# Numpy & Scipy: Part II

In [None]:
%matplotlib inline
import numpy as np
import pylab as pl

## Summary Part I

Numpy provides an array-object for doing efficient numerics and analysis of large datasets.

Some ways to create arrays:

In [None]:
a1 = np.array([0,1,1,2,3,5,8,13])
a2 = np.arange(1000)
a3 = np.linspace(0,1,1000)
a4 = np.random.random(1000)

Elementwise operations:

In [None]:
b1 = a1**2 + 3*a1 + 13
b2 = np.sin(a2)
b3 = np.exp(a3)
b4 = np.sqrt(a4)

Reductions:

In [None]:
print( np.sum(b1) )
print( np.min(a2) )
print( np.max(a2) )
print( np.mean(a4) )
print( np.std(a4) )

Indexing & Slicing:

In [None]:
print( b1[4] )
print( b2[:5] )
print( b3[-20::4] )

Visualize with Matplotlib:

In [None]:
a = np.linspace(0,100,40000)
b = np.sin(a) + np.sin(1.1*a)
pl.plot(a, b)

# Creating arrays from other arrays

Unlike lists, an array can not change its size.
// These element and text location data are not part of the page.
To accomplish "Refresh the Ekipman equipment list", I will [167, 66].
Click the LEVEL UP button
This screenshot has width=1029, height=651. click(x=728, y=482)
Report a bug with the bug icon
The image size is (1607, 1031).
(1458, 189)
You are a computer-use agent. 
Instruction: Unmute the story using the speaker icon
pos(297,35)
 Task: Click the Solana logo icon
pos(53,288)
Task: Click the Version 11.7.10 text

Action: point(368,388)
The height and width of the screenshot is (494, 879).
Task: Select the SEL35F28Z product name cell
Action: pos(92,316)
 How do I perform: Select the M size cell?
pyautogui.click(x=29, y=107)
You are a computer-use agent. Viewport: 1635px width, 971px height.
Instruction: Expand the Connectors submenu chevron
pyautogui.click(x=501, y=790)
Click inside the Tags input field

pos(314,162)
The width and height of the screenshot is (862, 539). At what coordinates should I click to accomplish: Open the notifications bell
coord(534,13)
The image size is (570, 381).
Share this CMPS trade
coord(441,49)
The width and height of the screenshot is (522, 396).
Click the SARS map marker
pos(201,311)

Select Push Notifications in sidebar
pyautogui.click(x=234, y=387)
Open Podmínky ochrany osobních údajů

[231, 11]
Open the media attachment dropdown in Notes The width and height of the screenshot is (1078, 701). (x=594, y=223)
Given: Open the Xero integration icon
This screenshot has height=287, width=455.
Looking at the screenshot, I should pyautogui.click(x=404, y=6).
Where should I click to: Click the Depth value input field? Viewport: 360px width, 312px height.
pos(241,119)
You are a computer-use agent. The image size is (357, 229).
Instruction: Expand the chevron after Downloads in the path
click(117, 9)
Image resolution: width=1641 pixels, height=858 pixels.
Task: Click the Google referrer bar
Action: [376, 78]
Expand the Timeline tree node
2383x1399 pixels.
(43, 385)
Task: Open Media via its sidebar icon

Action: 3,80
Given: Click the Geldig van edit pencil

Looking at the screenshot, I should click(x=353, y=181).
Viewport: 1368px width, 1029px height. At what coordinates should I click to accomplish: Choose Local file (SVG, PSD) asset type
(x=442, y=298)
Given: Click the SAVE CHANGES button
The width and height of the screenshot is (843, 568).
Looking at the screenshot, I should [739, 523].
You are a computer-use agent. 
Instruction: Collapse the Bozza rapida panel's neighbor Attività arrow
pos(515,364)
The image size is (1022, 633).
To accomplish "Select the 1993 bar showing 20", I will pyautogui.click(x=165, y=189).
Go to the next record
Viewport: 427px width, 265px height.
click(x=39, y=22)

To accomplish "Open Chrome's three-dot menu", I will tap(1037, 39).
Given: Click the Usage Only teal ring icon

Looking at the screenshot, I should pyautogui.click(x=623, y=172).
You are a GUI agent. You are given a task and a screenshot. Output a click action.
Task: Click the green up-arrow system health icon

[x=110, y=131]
But you can create arrays from other arrays.

In [None]:
a = np.zeros(5)
b = np.arange(5)

In [None]:
c1 = np.concatenate((a,b))
print(c1)

In [None]:
c2 = np.vstack((a,b,a,b))
print(c2)

# Datatypes

* Unlike lists, all elements of an array have the same datatype. 
* You can specify the datatype explicitly or numpy will automatically choose the smallest datatype which is necessary to store the input. 

In [None]:
a = np.array([1,2,3])                   #automatic choice
b = np.array([1,2,3.0])                 #automatic choice
c = np.array([1,2,3], dtype=np.float64) #manual choice

print(a)
print(b)
print(c)

In [None]:
print(a.dtype)
print(b.dtype)
print(c.dtype)

Keep in mind which datatype an array has when assigning values!

In [None]:
a[0] = 2.1
b[0] = 2.1

print( a )
print( b )

Question: What is the result of the following code?

In [None]:
print( np.concatenate([a,b]).dtype )

Exercise: Use np.arange to create an array with floats.

# Broadcasting

If you assign values or add arrays with different shapes, numpy will do broadcasting, meaning that the elements are repeated untill the shapes match.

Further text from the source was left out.